# Ibn Yunus and Astronomical Tables

The field in which Ibn Yunus excelled was in preparing astronomical tables. His al-Zij al-Hakimi al-kabir is aptly named (al-kabir means 'large'). This zij, or astronomical handbook with tables, was dedicated to his patron the Caliph al-Hakim. The Hakimi Zij is unusual in that it records a large number of observations, both Ibn Yunus' own and those of previous observers. This large Zij covers most areas of interest to the medieval Islamic astronomer, starting with a chapter on the Muslim, Coptic and Syrian calendars, with detailed instructions for converting a date from one to any of the others, together with tables for determining the dates of Lent and Easter in both the Syrian and Coptic calendars. The following eighty chapters include sophisticated sections on spherical astronomy and sundial theory; tables and instructions relating to the determination of solar, lunar and planetary longitudes and latitudes; discussions on solar and lunar distances; and elegant solutions to many problems, such as finding the meridian, as well as, of course, methods for the determination of the qibla (the direction of Mecca)Ibn Yunus' second major work was part of the corpus of spherical astronomical tables for time keeping used in Cairo until the nineteenth century.
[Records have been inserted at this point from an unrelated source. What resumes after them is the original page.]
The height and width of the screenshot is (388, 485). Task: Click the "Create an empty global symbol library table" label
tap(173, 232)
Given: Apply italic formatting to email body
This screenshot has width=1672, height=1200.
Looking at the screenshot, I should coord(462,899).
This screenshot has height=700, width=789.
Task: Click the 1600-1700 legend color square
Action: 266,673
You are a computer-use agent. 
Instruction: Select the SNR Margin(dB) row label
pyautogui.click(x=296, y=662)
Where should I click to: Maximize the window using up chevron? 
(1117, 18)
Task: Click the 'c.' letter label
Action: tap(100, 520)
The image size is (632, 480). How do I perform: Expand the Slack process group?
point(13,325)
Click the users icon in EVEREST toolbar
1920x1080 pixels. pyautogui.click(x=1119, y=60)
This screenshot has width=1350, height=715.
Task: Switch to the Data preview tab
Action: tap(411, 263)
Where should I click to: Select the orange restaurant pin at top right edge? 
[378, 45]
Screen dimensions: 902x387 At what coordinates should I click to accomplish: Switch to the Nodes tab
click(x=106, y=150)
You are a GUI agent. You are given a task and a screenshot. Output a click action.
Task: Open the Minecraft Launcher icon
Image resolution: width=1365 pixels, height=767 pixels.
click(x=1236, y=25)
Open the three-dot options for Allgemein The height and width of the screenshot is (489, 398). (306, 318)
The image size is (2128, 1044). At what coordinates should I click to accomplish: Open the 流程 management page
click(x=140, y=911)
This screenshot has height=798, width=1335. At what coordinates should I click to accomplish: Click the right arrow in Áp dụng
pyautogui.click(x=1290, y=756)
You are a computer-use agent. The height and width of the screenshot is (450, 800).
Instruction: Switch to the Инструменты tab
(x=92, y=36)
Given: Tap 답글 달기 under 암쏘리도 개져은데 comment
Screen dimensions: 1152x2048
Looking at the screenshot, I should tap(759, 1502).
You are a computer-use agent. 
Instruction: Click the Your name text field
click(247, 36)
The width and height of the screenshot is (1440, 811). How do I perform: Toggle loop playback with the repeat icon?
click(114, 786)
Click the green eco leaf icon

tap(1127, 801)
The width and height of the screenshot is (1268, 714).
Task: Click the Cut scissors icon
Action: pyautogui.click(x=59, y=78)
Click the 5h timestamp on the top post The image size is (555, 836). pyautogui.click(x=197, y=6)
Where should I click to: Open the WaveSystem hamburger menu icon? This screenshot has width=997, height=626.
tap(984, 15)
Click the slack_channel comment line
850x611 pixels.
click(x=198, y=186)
It is not certain how many tables in this corpus, the Kitab ghayat al-intifa' ('Very Useful Tables') were actually computed by Ibn Yunus, but the tables are generally accurately computed and all based on parameters (the value of 30;0° for the latitude of Cairo and 23;35° for the obliquity of the ecliptic) calculated by Ibn Yunus.

Ibn Yunus' influence, in the form of his methodology and parameters, as well as actual observations, can be seen in many later Islamic tables, such as al-Tusi's Ilkhani zij 250 years later, where Ibn Yunus' values for the longitudes of the sun and moon are used.